A decisão do Iphan se fundamenta em um pedido detalhado, apresentado em 2013 pelo MPF em colaboração com a Comissão Estadual da Verdade do Rio de Janeiro. O requerimento demonstra a significativa relevância histórica do local, reconhecido como o principal centro de tortura e perseguição política da época.
Situado nos fundos do 1º Batalhão de Polícia do Exército, na Rua Barão de Mesquita, no bairro da Tijuca, zona norte do Rio de Janeiro, o imóvel foi palco de contínuas violações de direitos humanos entre as décadas de 1960 e 1980.
O 1º Batalhão de Polícia do Exército (BPE) opera no local até hoje. A partir de 1970, o batalhão passou a sediar também as atividades do DOI-Codi.
Conforme o MPF, a conservação da estrutura física é essencial para a política de justiça de transição, funcionando como um registro material que impede o esquecimento das vítimas. O pedido de tombamento enfatiza que o local transcende sua função militar, representando um símbolo do aparato de repressão estatal brasileiro.
As investigações do MPF revelaram que o prédio passou por modificações arquitetônicas intencionais para facilitar a prática de crimes. Foram criados acessos exclusivos para evitar o registro oficial de detentos, e as celas, incluindo a conhecida “Maracanã”, foram projetadas para o isolamento e a tortura de prisioneiros à margem da lei.
O documento do MPF ressalta que a unidade operava como um centro de inteligência onde sequestros e assassinatos eram práticas corriqueiras.
Relatos de ex-presos políticos descrevem o uso frequente de choques elétricos, pau de arara, afogamentos e agressões físicas severas. As torturas frequentemente resultavam em óbito ou deixavam sequelas físicas e psicológicas permanentes nos sobreviventes do cárcere ilegal.

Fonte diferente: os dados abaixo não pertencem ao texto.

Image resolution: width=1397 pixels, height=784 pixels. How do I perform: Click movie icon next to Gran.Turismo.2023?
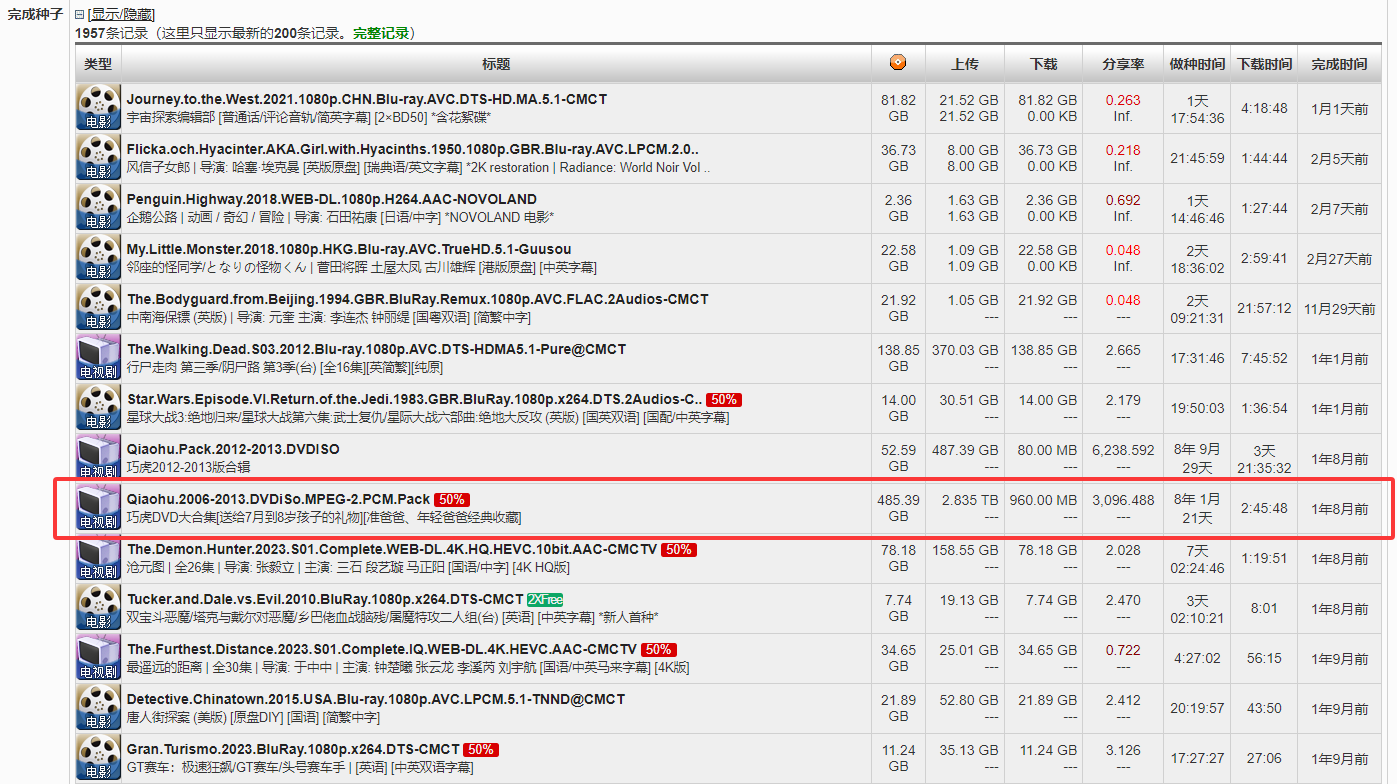(x=98, y=758)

A atuação do MPF também se baseou em depoimentos de militares que serviram na unidade. Eles admitiram que as ordens para capturas e interrogatórios eram frequentemente verbais e não possuíam mandado judicial, confirmando o caráter clandestino das operações.
Essas evidências foram determinantes para que o Iphan reconhecesse o valor do bem para o patrimônio nacional, sob a perspectiva da preservação da verdade e da memória do período.
Para o MPF, o tombamento provisório assegura que o imóvel não seja demolido nem passe por reformas que alterem suas características originais de repressão.
Com o tombamento definitivo, o edifício se integrará ao patrimônio cultural brasileiro, servindo como um alerta histórico contra a repetição de práticas autoritárias.
O MPF defende que espaços como o DOI-Codi da Tijuca sejam convertidos em locais de memória, para fins educativos e de reflexão, visando à consolidação da democracia, em linha com recomendações de organismos internacionais de direitos humanos.
A preservação do local, com a eventual criação de um espaço de memória, é considerada uma forma de reparação simbólica às vítimas e seus familiares, que há décadas buscam o reconhecimento oficial das atrocidades perpetradas ali.
O MPF continuará acompanhando o processo até a inscrição definitiva no Livro do Tombo, garantindo que o patrimônio nacional retrate fielmente os eventos que marcaram a história recente do Rio de Janeiro e do Brasil, assegurando o direito à memória para as futuras gerações.
Em 11 de janeiro de 2025, um evento com ex-presos políticos prestou homenagem ao ex-deputado Rubens Paiva e a outras 52 vítimas de morte ou desaparecimento por ação direta de agentes do DOI-Codi.